Focus - Parchi letterari  

Salute

La salute è arrivata a Eboli

“Tutte le malattie quaggiù prendono sempre un aspetto eccessivo e mortale, ben diverso da quello che ero abituato a vedere nei lettini ben ordinati della Clinica medica di Torino”. Così Carlo Levi (1902–1975) nell’opera 'Cristo si è fermato ad Eboli’ descriveva la situazione sanitaria ad Aliano, in Basilicata, dove, tra il 1935 e il 1936 fu confinato dal regime fascista.

Quando arriva in Lucania, Levi trova un paese sprofondato nell’arretratezza economica e socio-culturale, problematiche che allora venivano dibattute dagli intellettuali del tempo sotto la definizione di 'questione meridionale’. Gli abitanti di Aliano, in gran parte contadini, vivono in condizioni igieniche precarie, abitano in tuguri, in promiscuità con gli animali domestici, e sono afflitti dalla malaria. Levi mette allora a disposizione la sua laurea in medicina per alleviare le sofferenze della popolazione, diffidente verso la figura del medico e legata ancora a rimedi di guarigione popolari, tramandati di generazione in generazione, spesso ispirati a rituali magici e religiosi.

Aliano oggi è meta di turismo come sede del parco letterario dedicato allo scrittore. Chi vi arriva può visitare la semplice casa in cui egli visse, una pinacoteca con dipinti realizzati dallo scrittore, che fu anche pittore, e un museo della civiltà contadina, ricordo di quella società descritta nel romanzo.

Da allora come è cambiata la situazione igienico sanitaria del Sud? Lo abbiamo chiesto a Roberto Volpe, medico del Servizio prevenzione e protezione (Spp) del Consiglio nazionale delle ricerche. “Dal secondo dopoguerra si è registrato un miglioramento importante. In particolare, ancora a cavallo tra le due grandi guerre mondiali la mortalità infantile era alta, dovuta soprattutto alle malattie infettive, a loro volta legate a carenze igieniche e alimentari, vi erano pochi farmaci a disposizione. Rilevante anche la mortalità intraoperatoria legata a interventi chirurgici ancora non raffinati”.

Uno dei motivi, questo, dell’atavica diffidenza verso la figura del medico.
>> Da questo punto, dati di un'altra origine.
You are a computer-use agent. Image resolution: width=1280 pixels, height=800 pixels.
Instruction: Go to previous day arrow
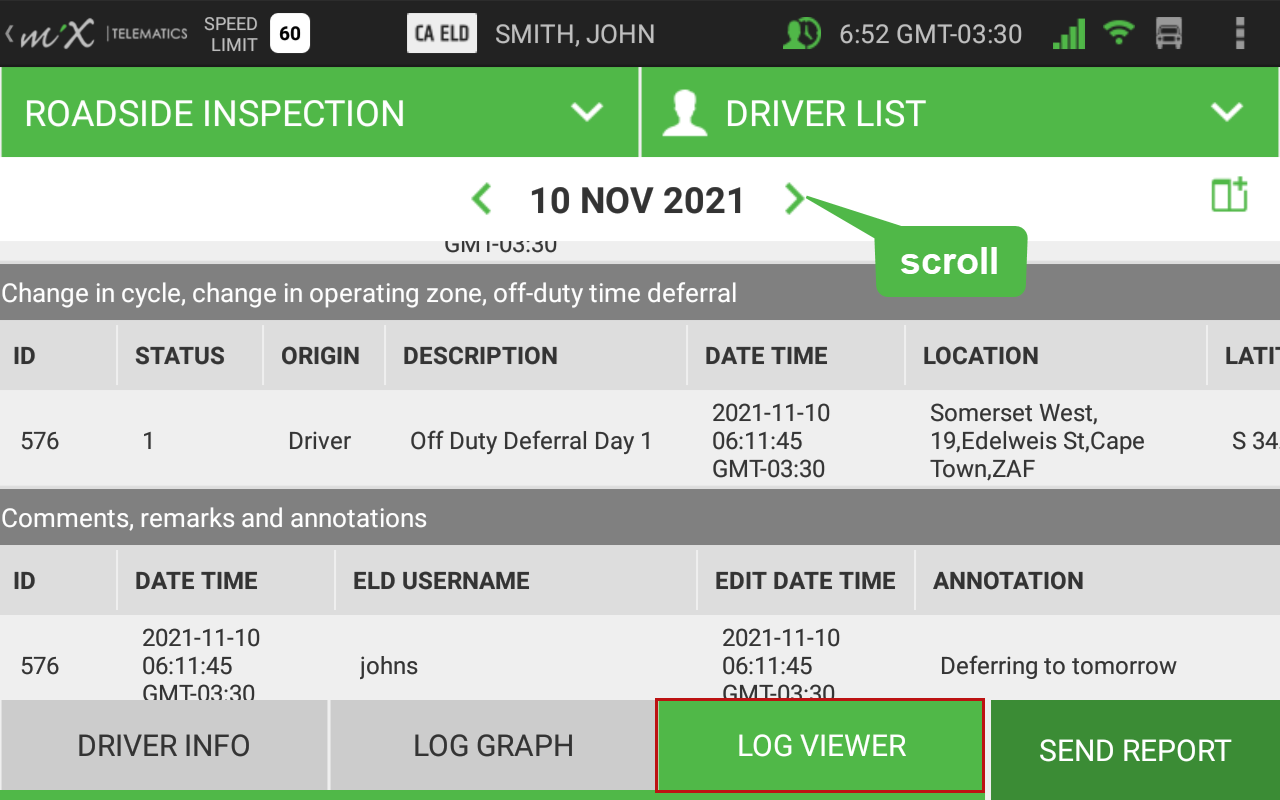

Anche le abitudini di vita dell'epoca risentivano dell'arretratezza culturale scarsa era per esempio l’attenzione verso i fattori di rischio cardiovascolare, non ancora conosciuti approfonditamente come oggi. “Basti pensare che solo a partire dagli anni Sessanta fumo e colesterolo sono stati riconosciuti come importanti fattori di rischio cardiovascolare e tumorale”, continua il ricercatore. Sul fronte dietetico, la situazione non era migliore. “L’alimentazione, pur essendo in teoria mediterranea, era spesso deficitaria dal punto di vista quantitativo e qualitativo. Non sempre si riuscivano a mettere insieme carboidrati e legumi per ottenere un pasto completo dal punto di vista proteico e tale carenza era responsabile di una scarsa crescita staturo-ponderale, e della minore resistenza dell’organismo agli agenti patogeni”.

I nostri avi però si muovevano di più, anche la loro attività non è comparabile con l’esercizio fisico che pratichiamo oggi in palestra. “La fatica lavorativa di quei tempi non esercitava un effetto protettivo nei confronti delle malattie cardiovascolari e nei confronti di alcuni tumori”, conclude Volpe.